▸ **Work request**: The output is to match the entries below character for character.

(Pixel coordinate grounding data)
◇ ◇ ◇ ◇ ◇

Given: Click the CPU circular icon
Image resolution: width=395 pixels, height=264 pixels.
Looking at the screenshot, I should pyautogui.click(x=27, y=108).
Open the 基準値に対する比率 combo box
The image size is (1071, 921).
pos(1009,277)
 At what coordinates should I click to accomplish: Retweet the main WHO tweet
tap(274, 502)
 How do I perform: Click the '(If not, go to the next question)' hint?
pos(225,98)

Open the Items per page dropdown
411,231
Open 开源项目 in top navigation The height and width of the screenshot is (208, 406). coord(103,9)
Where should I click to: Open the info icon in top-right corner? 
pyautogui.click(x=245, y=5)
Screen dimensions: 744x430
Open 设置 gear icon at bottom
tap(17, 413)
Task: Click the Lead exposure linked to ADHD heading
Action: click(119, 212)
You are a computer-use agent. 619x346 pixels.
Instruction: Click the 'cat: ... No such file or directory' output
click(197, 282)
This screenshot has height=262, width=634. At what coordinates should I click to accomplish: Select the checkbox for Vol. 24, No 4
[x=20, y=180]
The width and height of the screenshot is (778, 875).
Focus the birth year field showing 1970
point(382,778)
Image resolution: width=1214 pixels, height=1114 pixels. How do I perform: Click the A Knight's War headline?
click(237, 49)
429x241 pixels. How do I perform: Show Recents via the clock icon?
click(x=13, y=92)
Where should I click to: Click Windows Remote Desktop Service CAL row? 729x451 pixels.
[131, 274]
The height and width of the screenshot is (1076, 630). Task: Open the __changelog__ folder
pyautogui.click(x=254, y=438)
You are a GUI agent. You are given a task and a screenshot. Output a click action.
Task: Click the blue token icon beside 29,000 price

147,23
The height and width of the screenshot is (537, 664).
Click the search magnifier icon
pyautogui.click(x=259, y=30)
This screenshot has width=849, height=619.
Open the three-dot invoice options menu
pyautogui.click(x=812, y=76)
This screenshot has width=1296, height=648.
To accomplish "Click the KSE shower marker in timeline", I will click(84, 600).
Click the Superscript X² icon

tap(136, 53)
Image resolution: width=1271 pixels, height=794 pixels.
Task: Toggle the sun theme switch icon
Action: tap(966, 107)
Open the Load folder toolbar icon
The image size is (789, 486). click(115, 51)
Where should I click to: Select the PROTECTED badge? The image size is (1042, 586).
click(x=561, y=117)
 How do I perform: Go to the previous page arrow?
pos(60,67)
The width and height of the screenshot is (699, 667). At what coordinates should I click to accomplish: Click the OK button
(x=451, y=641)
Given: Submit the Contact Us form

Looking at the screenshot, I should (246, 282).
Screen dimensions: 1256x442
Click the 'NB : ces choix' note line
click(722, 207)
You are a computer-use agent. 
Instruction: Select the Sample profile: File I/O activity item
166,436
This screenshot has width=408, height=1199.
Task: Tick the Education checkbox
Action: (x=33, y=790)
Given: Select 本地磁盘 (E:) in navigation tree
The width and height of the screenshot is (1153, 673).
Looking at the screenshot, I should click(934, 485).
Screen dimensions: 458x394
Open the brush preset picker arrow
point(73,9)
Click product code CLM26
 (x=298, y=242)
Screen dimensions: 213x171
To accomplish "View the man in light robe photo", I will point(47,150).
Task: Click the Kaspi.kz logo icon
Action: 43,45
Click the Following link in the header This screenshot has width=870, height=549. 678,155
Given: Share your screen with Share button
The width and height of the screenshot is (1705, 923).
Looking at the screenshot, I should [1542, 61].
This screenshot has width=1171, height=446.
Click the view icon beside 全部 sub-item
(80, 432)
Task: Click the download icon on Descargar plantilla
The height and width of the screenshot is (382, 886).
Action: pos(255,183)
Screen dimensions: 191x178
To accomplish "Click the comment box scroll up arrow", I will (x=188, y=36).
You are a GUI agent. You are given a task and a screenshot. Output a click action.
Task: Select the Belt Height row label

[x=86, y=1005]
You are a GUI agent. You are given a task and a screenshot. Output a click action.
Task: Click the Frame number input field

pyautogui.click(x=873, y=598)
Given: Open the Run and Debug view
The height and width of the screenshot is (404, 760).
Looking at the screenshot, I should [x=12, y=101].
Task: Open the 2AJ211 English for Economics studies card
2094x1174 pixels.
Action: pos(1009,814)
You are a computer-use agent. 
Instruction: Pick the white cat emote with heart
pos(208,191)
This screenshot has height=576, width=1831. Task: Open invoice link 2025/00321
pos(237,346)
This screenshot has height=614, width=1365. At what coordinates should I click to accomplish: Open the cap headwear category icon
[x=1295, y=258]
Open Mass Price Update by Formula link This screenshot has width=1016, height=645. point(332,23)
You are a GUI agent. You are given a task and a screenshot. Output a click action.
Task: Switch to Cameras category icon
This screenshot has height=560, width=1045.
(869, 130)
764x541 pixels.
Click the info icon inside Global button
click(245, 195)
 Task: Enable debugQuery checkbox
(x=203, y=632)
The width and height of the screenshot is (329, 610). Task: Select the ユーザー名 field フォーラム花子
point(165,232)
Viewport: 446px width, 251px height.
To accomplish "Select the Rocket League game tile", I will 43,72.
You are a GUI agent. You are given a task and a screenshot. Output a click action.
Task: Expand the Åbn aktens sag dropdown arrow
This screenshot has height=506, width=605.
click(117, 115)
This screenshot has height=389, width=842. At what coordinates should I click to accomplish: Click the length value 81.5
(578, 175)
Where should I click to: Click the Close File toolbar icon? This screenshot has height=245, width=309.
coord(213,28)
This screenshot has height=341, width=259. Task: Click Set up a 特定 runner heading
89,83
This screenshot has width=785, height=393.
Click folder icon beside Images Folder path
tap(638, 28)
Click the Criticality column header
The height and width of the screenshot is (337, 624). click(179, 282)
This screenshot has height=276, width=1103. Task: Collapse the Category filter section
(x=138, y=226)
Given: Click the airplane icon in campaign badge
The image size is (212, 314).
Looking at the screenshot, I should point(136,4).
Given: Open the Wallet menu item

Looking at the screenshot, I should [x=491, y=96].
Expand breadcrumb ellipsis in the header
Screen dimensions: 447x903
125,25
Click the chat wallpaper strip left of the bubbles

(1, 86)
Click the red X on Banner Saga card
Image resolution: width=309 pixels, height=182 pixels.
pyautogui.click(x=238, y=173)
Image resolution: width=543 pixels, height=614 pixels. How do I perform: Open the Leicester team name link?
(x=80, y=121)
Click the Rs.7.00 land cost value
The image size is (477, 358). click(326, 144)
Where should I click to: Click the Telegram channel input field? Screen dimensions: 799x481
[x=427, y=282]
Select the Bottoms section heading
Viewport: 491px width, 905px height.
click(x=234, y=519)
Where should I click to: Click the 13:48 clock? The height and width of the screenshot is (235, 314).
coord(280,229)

◇ ◇ ◇ ◇ ◇

▸ **Answer for the task**:
Given: Click the CPU circular icon
Image resolution: width=395 pixels, height=264 pixels.
Looking at the screenshot, I should pyautogui.click(x=27, y=108).
Open the 基準値に対する比率 combo box
The image size is (1071, 921).
pos(1009,277)
 At what coordinates should I click to accomplish: Retweet the main WHO tweet
tap(274, 502)
 How do I perform: Click the '(If not, go to the next question)' hint?
pos(225,98)

Open the Items per page dropdown
411,231
Open 开源项目 in top navigation The height and width of the screenshot is (208, 406). coord(103,9)
Where should I click to: Open the info icon in top-right corner? 
pyautogui.click(x=245, y=5)
Screen dimensions: 744x430
Open 设置 gear icon at bottom
tap(17, 413)
Task: Click the Lead exposure linked to ADHD heading
Action: click(119, 212)
You are a computer-use agent. 619x346 pixels.
Instruction: Click the 'cat: ... No such file or directory' output
click(197, 282)
This screenshot has height=262, width=634. At what coordinates should I click to accomplish: Select the checkbox for Vol. 24, No 4
[x=20, y=180]
The width and height of the screenshot is (778, 875).
Focus the birth year field showing 1970
point(382,778)
Image resolution: width=1214 pixels, height=1114 pixels. How do I perform: Click the A Knight's War headline?
click(237, 49)
429x241 pixels. How do I perform: Show Recents via the clock icon?
click(x=13, y=92)
Where should I click to: Click Windows Remote Desktop Service CAL row? 729x451 pixels.
[131, 274]
The height and width of the screenshot is (1076, 630). Task: Open the __changelog__ folder
pyautogui.click(x=254, y=438)
You are a GUI agent. You are given a task and a screenshot. Output a click action.
Task: Click the blue token icon beside 29,000 price

147,23
The height and width of the screenshot is (537, 664).
Click the search magnifier icon
pyautogui.click(x=259, y=30)
This screenshot has width=849, height=619.
Open the three-dot invoice options menu
pyautogui.click(x=812, y=76)
This screenshot has width=1296, height=648.
To accomplish "Click the KSE shower marker in timeline", I will click(84, 600).
Click the Superscript X² icon

tap(136, 53)
Image resolution: width=1271 pixels, height=794 pixels.
Task: Toggle the sun theme switch icon
Action: tap(966, 107)
Open the Load folder toolbar icon
The image size is (789, 486). click(115, 51)
Where should I click to: Select the PROTECTED badge? The image size is (1042, 586).
click(x=561, y=117)
 How do I perform: Go to the previous page arrow?
pos(60,67)
The width and height of the screenshot is (699, 667). At what coordinates should I click to accomplish: Click the OK button
(x=451, y=641)
Given: Submit the Contact Us form

Looking at the screenshot, I should (246, 282).
Screen dimensions: 1256x442
Click the 'NB : ces choix' note line
click(722, 207)
You are a computer-use agent. 
Instruction: Select the Sample profile: File I/O activity item
166,436
This screenshot has width=408, height=1199.
Task: Tick the Education checkbox
Action: (x=33, y=790)
Given: Select 本地磁盘 (E:) in navigation tree
The width and height of the screenshot is (1153, 673).
Looking at the screenshot, I should click(934, 485).
Screen dimensions: 458x394
Open the brush preset picker arrow
point(73,9)
Click product code CLM26
 (x=298, y=242)
Screen dimensions: 213x171
To accomplish "View the man in light robe photo", I will point(47,150).
Task: Click the Kaspi.kz logo icon
Action: 43,45
Click the Following link in the header This screenshot has width=870, height=549. 678,155
Given: Share your screen with Share button
The width and height of the screenshot is (1705, 923).
Looking at the screenshot, I should [1542, 61].
This screenshot has width=1171, height=446.
Click the view icon beside 全部 sub-item
(80, 432)
Task: Click the download icon on Descargar plantilla
The height and width of the screenshot is (382, 886).
Action: pos(255,183)
Screen dimensions: 191x178
To accomplish "Click the comment box scroll up arrow", I will (x=188, y=36).
You are a GUI agent. You are given a task and a screenshot. Output a click action.
Task: Select the Belt Height row label

[x=86, y=1005]
You are a GUI agent. You are given a task and a screenshot. Output a click action.
Task: Click the Frame number input field

pyautogui.click(x=873, y=598)
Given: Open the Run and Debug view
The height and width of the screenshot is (404, 760).
Looking at the screenshot, I should [x=12, y=101].
Task: Open the 2AJ211 English for Economics studies card
2094x1174 pixels.
Action: pos(1009,814)
You are a computer-use agent. 
Instruction: Pick the white cat emote with heart
pos(208,191)
This screenshot has height=576, width=1831. Task: Open invoice link 2025/00321
pos(237,346)
This screenshot has height=614, width=1365. At what coordinates should I click to accomplish: Open the cap headwear category icon
[x=1295, y=258]
Open Mass Price Update by Formula link This screenshot has width=1016, height=645. point(332,23)
You are a GUI agent. You are given a task and a screenshot. Output a click action.
Task: Switch to Cameras category icon
This screenshot has height=560, width=1045.
(869, 130)
764x541 pixels.
Click the info icon inside Global button
click(245, 195)
 Task: Enable debugQuery checkbox
(x=203, y=632)
The width and height of the screenshot is (329, 610). Task: Select the ユーザー名 field フォーラム花子
point(165,232)
Viewport: 446px width, 251px height.
To accomplish "Select the Rocket League game tile", I will 43,72.
You are a GUI agent. You are given a task and a screenshot. Output a click action.
Task: Expand the Åbn aktens sag dropdown arrow
This screenshot has height=506, width=605.
click(117, 115)
This screenshot has height=389, width=842. At what coordinates should I click to accomplish: Click the length value 81.5
(578, 175)
Where should I click to: Click the Close File toolbar icon? This screenshot has height=245, width=309.
coord(213,28)
This screenshot has height=341, width=259. Task: Click Set up a 特定 runner heading
89,83
This screenshot has width=785, height=393.
Click folder icon beside Images Folder path
tap(638, 28)
Click the Criticality column header
The height and width of the screenshot is (337, 624). click(179, 282)
This screenshot has height=276, width=1103. Task: Collapse the Category filter section
(x=138, y=226)
Given: Click the airplane icon in campaign badge
The image size is (212, 314).
Looking at the screenshot, I should point(136,4).
Given: Open the Wallet menu item

Looking at the screenshot, I should [x=491, y=96].
Expand breadcrumb ellipsis in the header
Screen dimensions: 447x903
125,25
Click the chat wallpaper strip left of the bubbles

(1, 86)
Click the red X on Banner Saga card
Image resolution: width=309 pixels, height=182 pixels.
pyautogui.click(x=238, y=173)
Image resolution: width=543 pixels, height=614 pixels. How do I perform: Open the Leicester team name link?
(x=80, y=121)
Click the Rs.7.00 land cost value
The image size is (477, 358). click(326, 144)
Where should I click to: Click the Telegram channel input field? Screen dimensions: 799x481
[x=427, y=282]
Select the Bottoms section heading
Viewport: 491px width, 905px height.
click(x=234, y=519)
Where should I click to: Click the 13:48 clock? The height and width of the screenshot is (235, 314).
coord(280,229)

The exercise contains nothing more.